## TrendsMarketPlace
## Business Use Case
# Enhancing E-Commerce Conversion Rates Through Predictive Modeling

#### Description:
In the competitive e-commerce space, improving conversion rates is a critical metric for success. This business use case involves leveraging the "Online Shoppers Intention Dataset" to develop predictive models that identify visitors with a high likelihood of making a purchase or abandoning the website.

The insights derived from these models can be utilized to:

1. Personalize Customer Experience: Identify high-intent buyers in real-time and offer targeted promotions or assistance.
2. Reduce Cart Abandonment: Proactively engage visitors likely to leave the site without completing a transaction through tailored incentives.
3. Improve Marketing ROI: Optimize ad spending by focusing on segments with higher purchasing intent.
4. Enhance Operational Efficiency: Provide data-driven insights for better decision-making in marketing, customer service, and website design.

#### Impact:
By implementing these predictive models, e-commerce platforms can achieve:

1. Increased revenue by boosting purchase conversion rates.
2. Reduced operational costs by targeting the right customers at the right time.
3. Enhanced customer satisfaction and retention through personalized interventions.


##### Team Members: Jacob Battles | Garrett Kierzek | Abdihakim Bashe | Divyansh Sen | Utkarsh Joshi


#### Importing Libraries 

In [1]:
import pandas as pd
import numpy as np
from sklearn.model_selection import StratifiedKFold, cross_val_score
from sklearn.ensemble import RandomForestClassifier
from sklearn.linear_model import LogisticRegression
from sklearn.svm import SVC
from sklearn.neural_network import MLPClassifier
from sklearn.preprocessing import StandardScaler, OneHotEncoder
from sklearn.compose import ColumnTransformer
from sklearn.pipeline import Pipeline
from sklearn.metrics import accuracy_score
import optuna
import pymysql as sql

import warnings
# Suppress warnings
warnings.filterwarnings("ignore")

#### Connecting to MYSQL database
Database: TrendMarketplace

Table: online_shoppers_intention


In [2]:
db_config = {
    "host": "localhost",
    "user": "root",
    "database": "trendmarketplace",
    "password": "Mysqlsystem1!"
}

# Load data from the database
def load_data(query="SELECT * FROM online_shoppers_intention;"):
    connection = sql.connect(**db_config)
    try:
        df = pd.read_sql(query, con=connection)
    finally:
        connection.close()
    return df

#### Preprocess Data
 1. Remove Nulls
 2. Implementing Standardscaler and Onehotencoding for Categorical and Numerical Data Transformation

In [3]:
# Preprocess data
def preprocess_data(df):
    # Handle missing values
    df = df.dropna()

    # Separate features and target
    X = df.drop('Revenue', axis=1)
    y = df['Revenue']

    # Identify categorical and numerical columns
    categorical_cols = X.select_dtypes(include=['object']).columns
    numerical_cols = X.select_dtypes(include=['int64', 'float64']).columns

    # Preprocessing pipelines
    num_transformer = StandardScaler()
    cat_transformer = OneHotEncoder(handle_unknown='ignore')

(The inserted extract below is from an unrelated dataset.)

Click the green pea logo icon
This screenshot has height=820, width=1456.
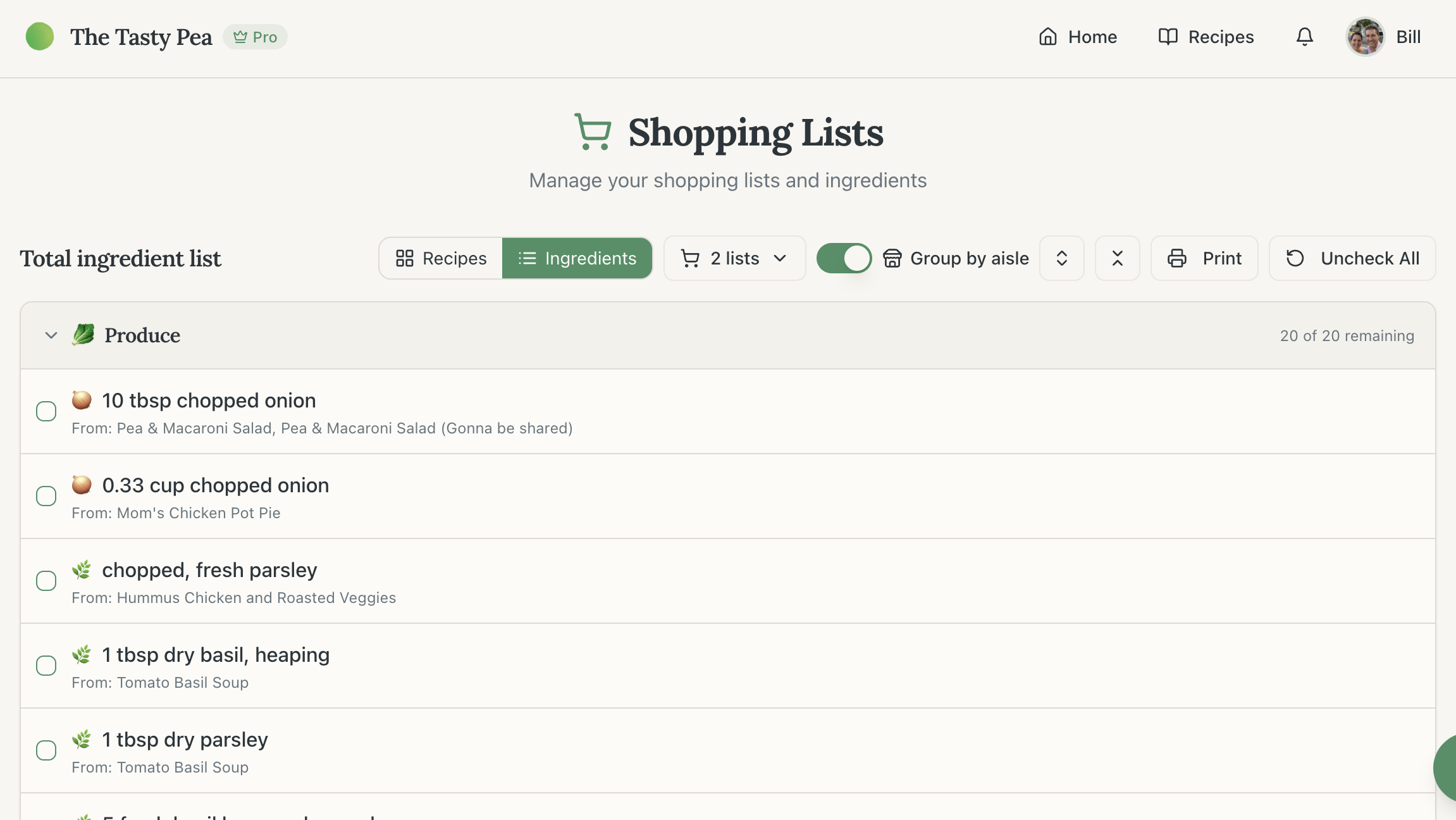tap(40, 37)
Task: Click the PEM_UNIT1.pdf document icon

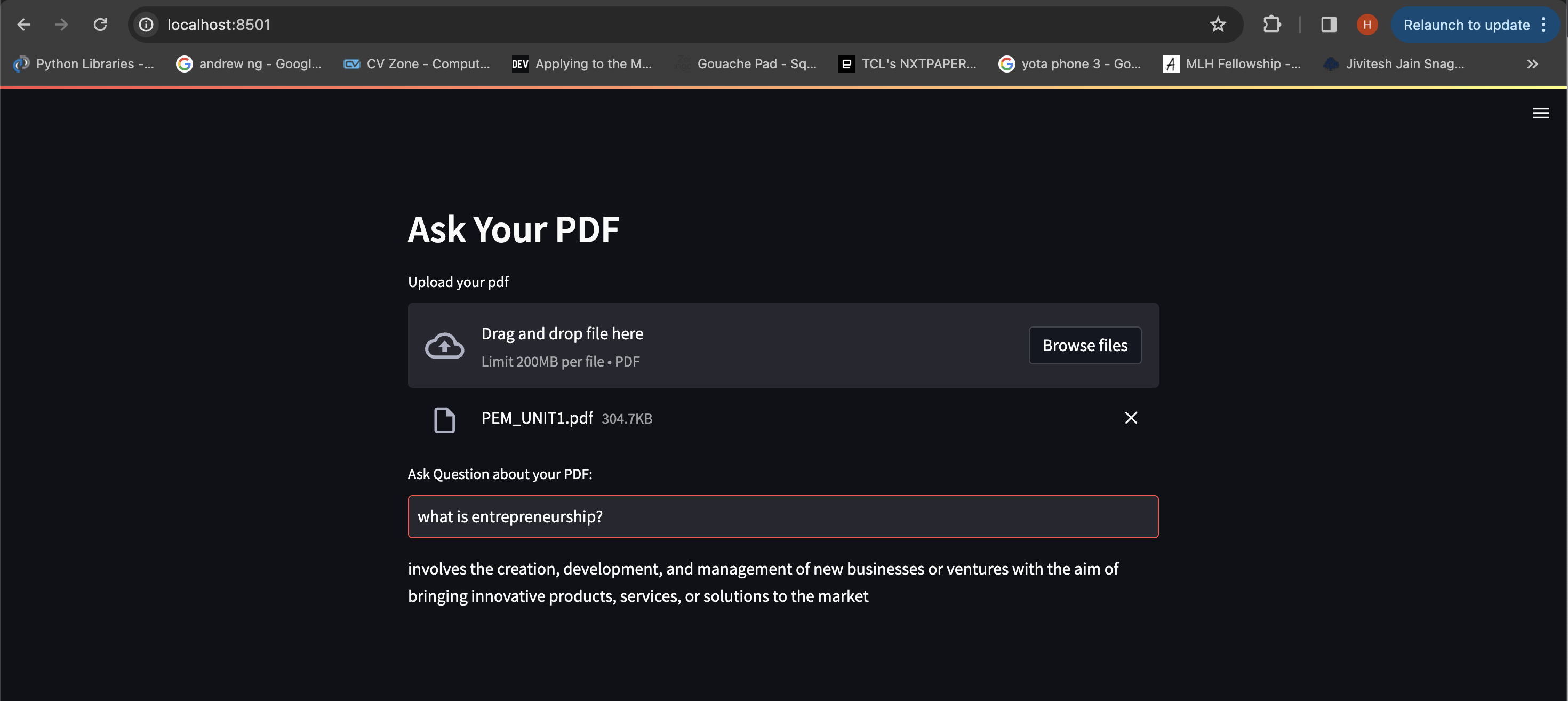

    # Combine preprocessors
    preprocessor = ColumnTransformer(
        transformers=[
            ('num', num_transformer, numerical_cols),
            ('cat', cat_transformer, categorical_cols)
        ])

    return X, y, preprocessor



### Implementing Optuna library for optimizing hyperparameters in the ML model.  
#### Models:
1. RandomForest
2. logisticRegression
3. SVM
4. Multi-Layer Perceptron

In [4]:
# Define model functions with Optuna integration
def optimize_random_forest(trial, X, y, preprocessor):
    n_estimators = trial.suggest_int("n_estimators", 50, 300, step=50)
    max_depth = trial.suggest_int("max_depth", 5, 30, step=5)
    min_samples_split = trial.suggest_int("min_samples_split", 2, 10, step=1)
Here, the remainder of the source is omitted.